» WHAT TO PRODUCE: Print the first line of the records below and every line after it, up to and including the line with "e-commerce suite (1064, 1792)". Print nothing else.

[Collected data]
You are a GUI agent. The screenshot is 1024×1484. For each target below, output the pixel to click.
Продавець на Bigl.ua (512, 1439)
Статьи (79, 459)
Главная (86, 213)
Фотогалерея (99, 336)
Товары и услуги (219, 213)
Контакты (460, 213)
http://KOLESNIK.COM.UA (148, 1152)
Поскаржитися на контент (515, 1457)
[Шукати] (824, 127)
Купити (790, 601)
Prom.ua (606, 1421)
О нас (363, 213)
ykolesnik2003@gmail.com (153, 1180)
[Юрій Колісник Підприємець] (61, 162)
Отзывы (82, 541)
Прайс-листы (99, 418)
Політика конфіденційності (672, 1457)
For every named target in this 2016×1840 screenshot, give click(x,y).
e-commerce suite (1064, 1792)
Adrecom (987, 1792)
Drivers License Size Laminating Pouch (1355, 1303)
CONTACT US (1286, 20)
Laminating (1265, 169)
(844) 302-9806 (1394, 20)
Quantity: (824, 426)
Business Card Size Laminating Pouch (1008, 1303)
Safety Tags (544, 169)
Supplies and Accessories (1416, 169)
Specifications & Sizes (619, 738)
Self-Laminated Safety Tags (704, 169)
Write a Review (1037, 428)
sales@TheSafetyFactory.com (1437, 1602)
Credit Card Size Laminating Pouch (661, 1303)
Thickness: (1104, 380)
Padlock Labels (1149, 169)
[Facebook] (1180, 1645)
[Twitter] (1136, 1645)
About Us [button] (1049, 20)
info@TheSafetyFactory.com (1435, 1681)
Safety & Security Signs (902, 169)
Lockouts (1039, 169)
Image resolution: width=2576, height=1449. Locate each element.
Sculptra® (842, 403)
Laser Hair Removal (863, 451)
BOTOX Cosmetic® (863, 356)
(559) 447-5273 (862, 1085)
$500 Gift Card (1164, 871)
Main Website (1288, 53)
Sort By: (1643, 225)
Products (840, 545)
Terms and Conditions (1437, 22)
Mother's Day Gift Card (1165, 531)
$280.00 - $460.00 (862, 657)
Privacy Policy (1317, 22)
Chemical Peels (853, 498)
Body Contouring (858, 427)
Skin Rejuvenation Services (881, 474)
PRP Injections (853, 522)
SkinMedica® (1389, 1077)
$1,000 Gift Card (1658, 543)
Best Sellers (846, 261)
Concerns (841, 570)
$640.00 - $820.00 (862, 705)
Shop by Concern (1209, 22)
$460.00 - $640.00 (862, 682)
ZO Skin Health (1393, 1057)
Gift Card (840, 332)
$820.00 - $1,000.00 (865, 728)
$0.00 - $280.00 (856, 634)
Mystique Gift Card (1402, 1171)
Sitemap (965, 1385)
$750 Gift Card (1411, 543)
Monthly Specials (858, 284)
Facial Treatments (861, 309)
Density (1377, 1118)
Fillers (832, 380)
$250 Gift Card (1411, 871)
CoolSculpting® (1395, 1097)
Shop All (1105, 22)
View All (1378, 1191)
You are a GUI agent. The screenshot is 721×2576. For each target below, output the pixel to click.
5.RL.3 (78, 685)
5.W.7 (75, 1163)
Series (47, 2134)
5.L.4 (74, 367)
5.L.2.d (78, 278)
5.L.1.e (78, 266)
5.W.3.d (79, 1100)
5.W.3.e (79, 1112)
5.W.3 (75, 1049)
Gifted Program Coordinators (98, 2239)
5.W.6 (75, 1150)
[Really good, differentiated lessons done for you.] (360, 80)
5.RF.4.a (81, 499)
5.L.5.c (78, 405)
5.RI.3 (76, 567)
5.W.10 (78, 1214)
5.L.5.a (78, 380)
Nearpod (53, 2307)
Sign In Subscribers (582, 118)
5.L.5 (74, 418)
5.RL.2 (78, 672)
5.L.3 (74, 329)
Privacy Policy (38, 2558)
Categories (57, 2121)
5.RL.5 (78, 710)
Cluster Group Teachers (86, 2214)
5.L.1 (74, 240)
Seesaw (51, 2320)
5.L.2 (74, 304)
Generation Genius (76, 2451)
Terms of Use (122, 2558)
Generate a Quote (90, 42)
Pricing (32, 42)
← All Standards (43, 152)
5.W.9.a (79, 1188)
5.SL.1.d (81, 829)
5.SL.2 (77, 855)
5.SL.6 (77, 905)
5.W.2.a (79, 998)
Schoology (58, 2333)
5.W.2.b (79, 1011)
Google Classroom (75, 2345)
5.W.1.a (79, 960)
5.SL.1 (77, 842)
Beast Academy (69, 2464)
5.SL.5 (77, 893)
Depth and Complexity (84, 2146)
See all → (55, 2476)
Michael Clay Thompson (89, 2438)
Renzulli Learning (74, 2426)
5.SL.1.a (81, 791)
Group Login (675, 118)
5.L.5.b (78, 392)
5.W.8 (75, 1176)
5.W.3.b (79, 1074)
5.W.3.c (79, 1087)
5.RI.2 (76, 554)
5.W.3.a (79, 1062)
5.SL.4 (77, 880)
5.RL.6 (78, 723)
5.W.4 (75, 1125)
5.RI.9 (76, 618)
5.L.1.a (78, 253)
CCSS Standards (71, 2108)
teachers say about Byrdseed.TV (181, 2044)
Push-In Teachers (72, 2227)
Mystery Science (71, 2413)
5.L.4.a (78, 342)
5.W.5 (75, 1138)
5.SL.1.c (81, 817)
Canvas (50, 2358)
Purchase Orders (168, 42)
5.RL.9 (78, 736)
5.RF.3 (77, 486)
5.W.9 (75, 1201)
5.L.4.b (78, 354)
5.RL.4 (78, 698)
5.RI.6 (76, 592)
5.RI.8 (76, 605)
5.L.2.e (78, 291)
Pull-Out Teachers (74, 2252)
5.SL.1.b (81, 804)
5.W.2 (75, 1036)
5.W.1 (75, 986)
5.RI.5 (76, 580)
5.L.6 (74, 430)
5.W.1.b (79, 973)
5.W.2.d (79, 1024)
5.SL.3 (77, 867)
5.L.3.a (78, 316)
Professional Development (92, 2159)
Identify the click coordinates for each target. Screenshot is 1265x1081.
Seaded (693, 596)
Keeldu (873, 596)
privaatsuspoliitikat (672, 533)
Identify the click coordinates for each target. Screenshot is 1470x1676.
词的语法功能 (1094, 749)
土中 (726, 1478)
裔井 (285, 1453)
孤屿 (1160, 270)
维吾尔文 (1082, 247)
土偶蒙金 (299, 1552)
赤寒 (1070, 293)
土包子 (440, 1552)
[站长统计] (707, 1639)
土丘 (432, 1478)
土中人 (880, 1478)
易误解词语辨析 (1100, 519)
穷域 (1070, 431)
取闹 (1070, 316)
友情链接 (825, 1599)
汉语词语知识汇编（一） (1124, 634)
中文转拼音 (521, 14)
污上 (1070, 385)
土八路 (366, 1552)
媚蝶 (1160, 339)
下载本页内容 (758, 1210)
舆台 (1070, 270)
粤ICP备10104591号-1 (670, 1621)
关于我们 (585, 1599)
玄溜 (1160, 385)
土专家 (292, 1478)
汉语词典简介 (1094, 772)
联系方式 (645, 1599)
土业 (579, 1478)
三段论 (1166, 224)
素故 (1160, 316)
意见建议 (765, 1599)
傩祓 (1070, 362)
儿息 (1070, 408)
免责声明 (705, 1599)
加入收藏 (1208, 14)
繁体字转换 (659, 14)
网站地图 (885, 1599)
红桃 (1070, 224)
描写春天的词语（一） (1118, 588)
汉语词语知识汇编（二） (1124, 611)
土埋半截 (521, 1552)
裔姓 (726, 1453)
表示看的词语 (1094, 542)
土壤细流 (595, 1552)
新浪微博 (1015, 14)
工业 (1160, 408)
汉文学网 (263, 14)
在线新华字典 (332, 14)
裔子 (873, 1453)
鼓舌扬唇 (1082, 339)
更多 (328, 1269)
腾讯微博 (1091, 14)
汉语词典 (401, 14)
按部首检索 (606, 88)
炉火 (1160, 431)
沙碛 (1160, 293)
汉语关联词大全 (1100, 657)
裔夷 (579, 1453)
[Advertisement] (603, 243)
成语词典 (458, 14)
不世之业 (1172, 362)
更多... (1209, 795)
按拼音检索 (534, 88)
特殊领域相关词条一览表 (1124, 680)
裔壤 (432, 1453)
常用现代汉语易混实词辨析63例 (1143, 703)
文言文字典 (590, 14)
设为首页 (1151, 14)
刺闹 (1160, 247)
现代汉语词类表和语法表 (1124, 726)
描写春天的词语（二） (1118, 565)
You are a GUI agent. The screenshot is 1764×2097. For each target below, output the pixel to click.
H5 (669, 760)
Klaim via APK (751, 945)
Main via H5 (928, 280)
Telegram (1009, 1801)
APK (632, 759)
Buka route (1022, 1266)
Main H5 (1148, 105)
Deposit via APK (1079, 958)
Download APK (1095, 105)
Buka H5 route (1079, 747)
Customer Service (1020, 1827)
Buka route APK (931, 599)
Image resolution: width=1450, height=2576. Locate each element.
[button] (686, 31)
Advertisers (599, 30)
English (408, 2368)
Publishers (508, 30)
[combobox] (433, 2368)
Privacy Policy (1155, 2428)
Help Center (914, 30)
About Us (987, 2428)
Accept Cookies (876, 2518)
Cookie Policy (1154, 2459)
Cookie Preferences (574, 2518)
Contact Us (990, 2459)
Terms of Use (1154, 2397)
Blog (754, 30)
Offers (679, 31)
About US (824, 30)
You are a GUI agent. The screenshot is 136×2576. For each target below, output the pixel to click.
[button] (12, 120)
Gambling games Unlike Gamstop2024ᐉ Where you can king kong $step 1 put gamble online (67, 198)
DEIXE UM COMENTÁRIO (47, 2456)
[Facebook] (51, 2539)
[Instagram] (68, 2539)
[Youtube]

» ANSWER AREA:
You are a GUI agent. The screenshot is 1024×1484. For each target below, output the pixel to click.
Продавець на Bigl.ua (512, 1439)
Статьи (79, 459)
Главная (86, 213)
Фотогалерея (99, 336)
Товары и услуги (219, 213)
Контакты (460, 213)
http://KOLESNIK.COM.UA (148, 1152)
Поскаржитися на контент (515, 1457)
[Шукати] (824, 127)
Купити (790, 601)
Prom.ua (606, 1421)
О нас (363, 213)
ykolesnik2003@gmail.com (153, 1180)
[Юрій Колісник Підприємець] (61, 162)
Отзывы (82, 541)
Прайс-листы (99, 418)
Політика конфіденційності (672, 1457)
For every named target in this 2016×1840 screenshot, give click(x,y).
e-commerce suite (1064, 1792)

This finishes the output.